Despite recovering to 88.70, renewed selling interest emerged and aussie has slipped again since, dampening our bullishness and suggesting a temporary top has possibly been formed at 90.30, hence consolidation with downside bias is seen for weakness to the lower Kumo (now at 86.72) but a daily close below support at 86.60 is needed to add credence to this view, bring retracement of early upmove to 86.30-35 and possibly towards 86.00, having said that, support at 85.70 should remain intact, bring rebound later.

On the upside, whilst recovery to the Tenkan-Sen (now at 88.00) cannot be ruled out, reckon the Kijun-Sen (now at 88.44) would limit upside and bring another decline later. Only above resistance at 88.70 would defer and suggest the first leg of decline from 90.30 top has ended, risk a stronger recovery to 89.00 and possibly towards 89.65-70 but price should falter below said resistance at 90.30, bring another leg of corrective decline later this month.

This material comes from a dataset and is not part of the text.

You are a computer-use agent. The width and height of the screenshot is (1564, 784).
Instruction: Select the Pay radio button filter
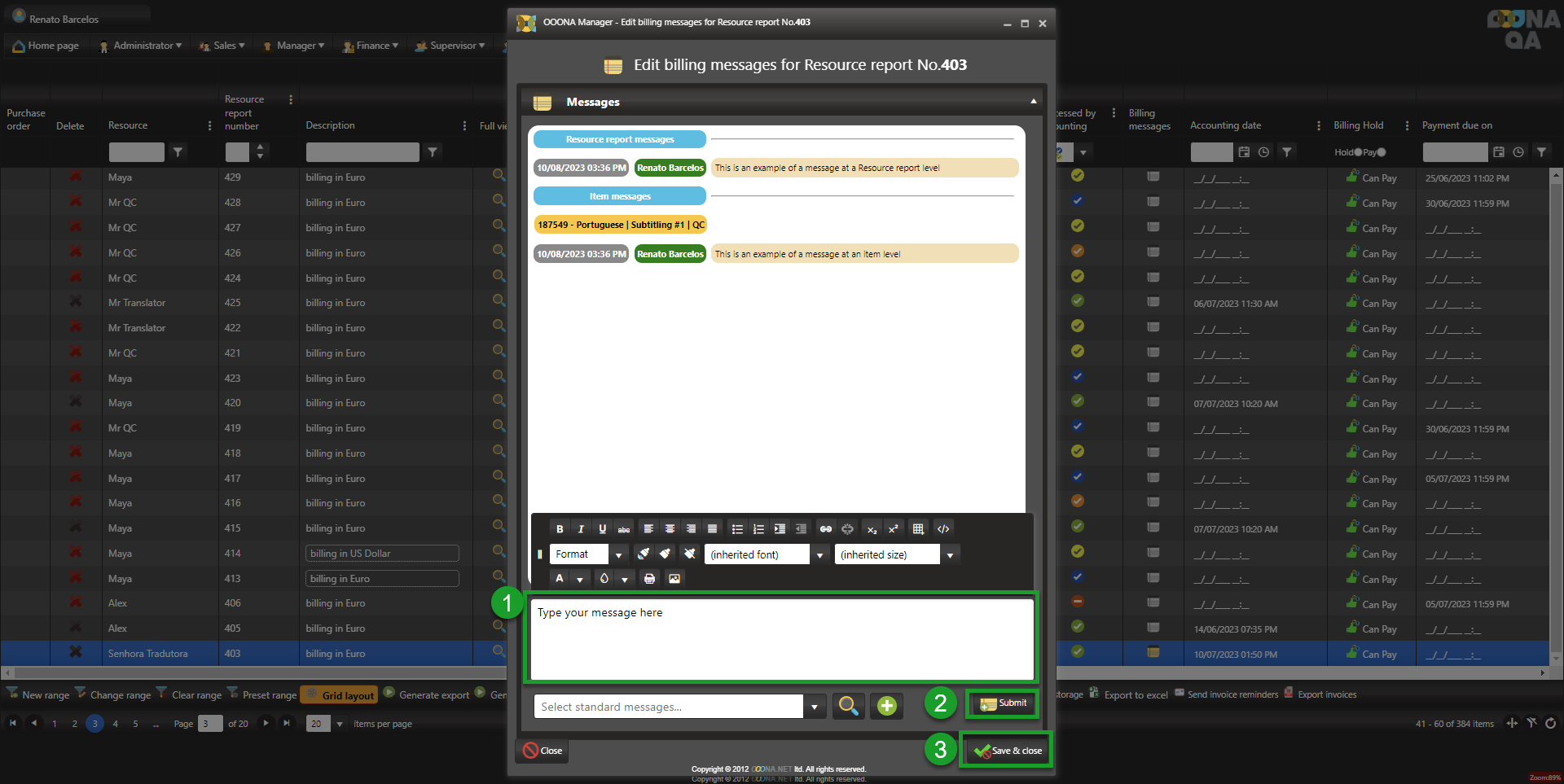1381,152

Recommendation: Exit long entered at 88.10 and sell at 88.20 for 86.20 with stop above 89.10


On the weekly chart, aussie’s retreat after rising to 90.30 last month suggests a temporary top has possibly been formed there and consolidation with mild downside bias is seen for weakness to 86.70-75 and possibly towards support at 85.70, however, only a drop below support at 85.45 would add credence to this view, bring retracement of recent upmove to 84.95-00, then test of the upper Kumo (now at 83.75 also previous support level) which is likely to hold and price should stay above support at 82.55-60, bring rebound later.

On the upside, although initial recovery to the Tenkan-Sen (now at 88.00) cannot be ruled out, reckon upside would be limited to 88.20-30 and resistance at 88.70 should hold, bring another decline later. A weekly close above 88.70 would risk rebound to 89.40-50 but still expect upside to be limited to 89.65 and price should falter below resistance at 90.30, bring another retreat later. Only a break of said resistance at 90.30 would extend recent upmove to previous resistance at 90.70 and possibly towards 91.50-60 but price should falter below another previous chart resistance at 92.70, bring correction later.